Extracted records
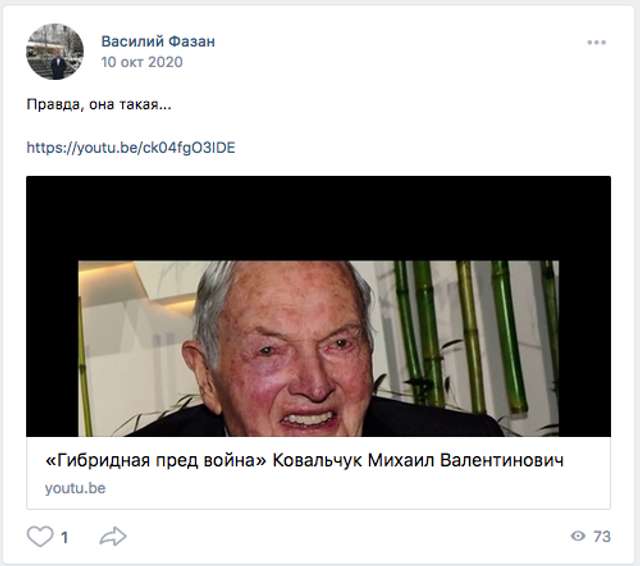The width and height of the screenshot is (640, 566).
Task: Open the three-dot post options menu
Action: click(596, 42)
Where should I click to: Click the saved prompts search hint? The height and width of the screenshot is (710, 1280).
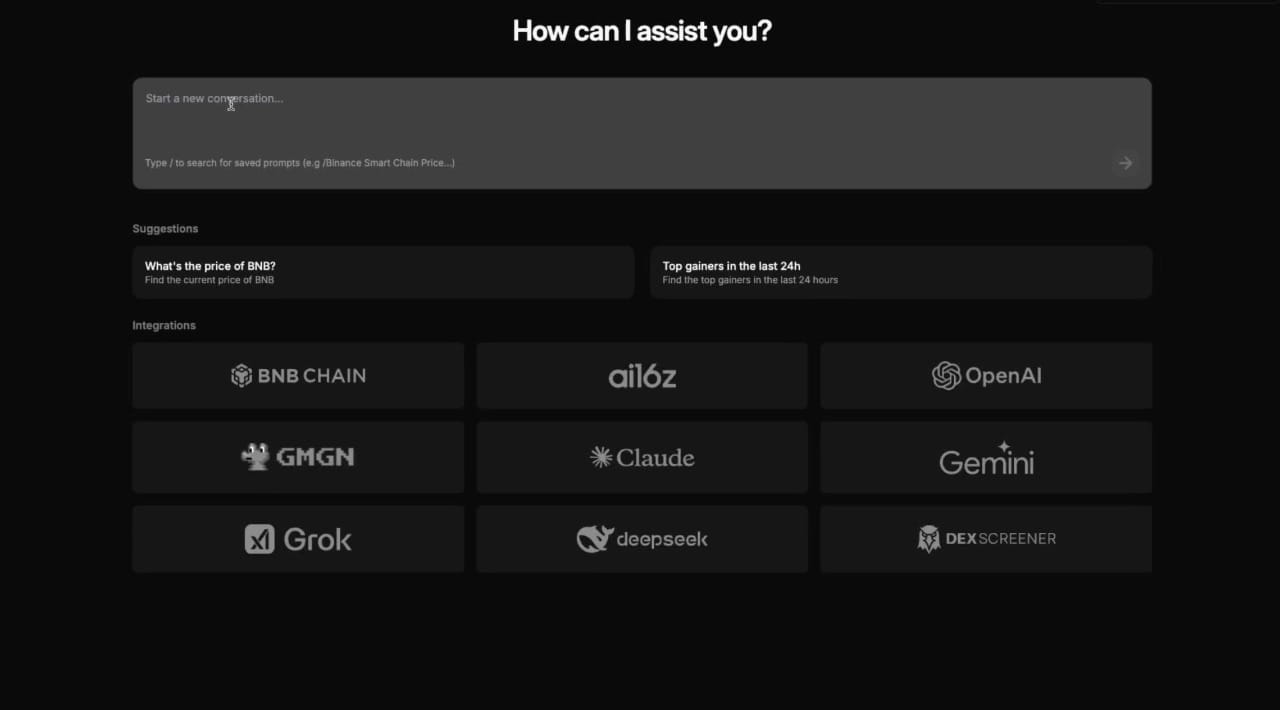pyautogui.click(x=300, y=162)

The task
Copy out exactly the lines between the line containing "Where should I" and the end of the entries, including both, and leave the pictures behind.

Reply to the exercise
Where should I click to: Click the saved prompts search hint? The height and width of the screenshot is (710, 1280).
pyautogui.click(x=300, y=162)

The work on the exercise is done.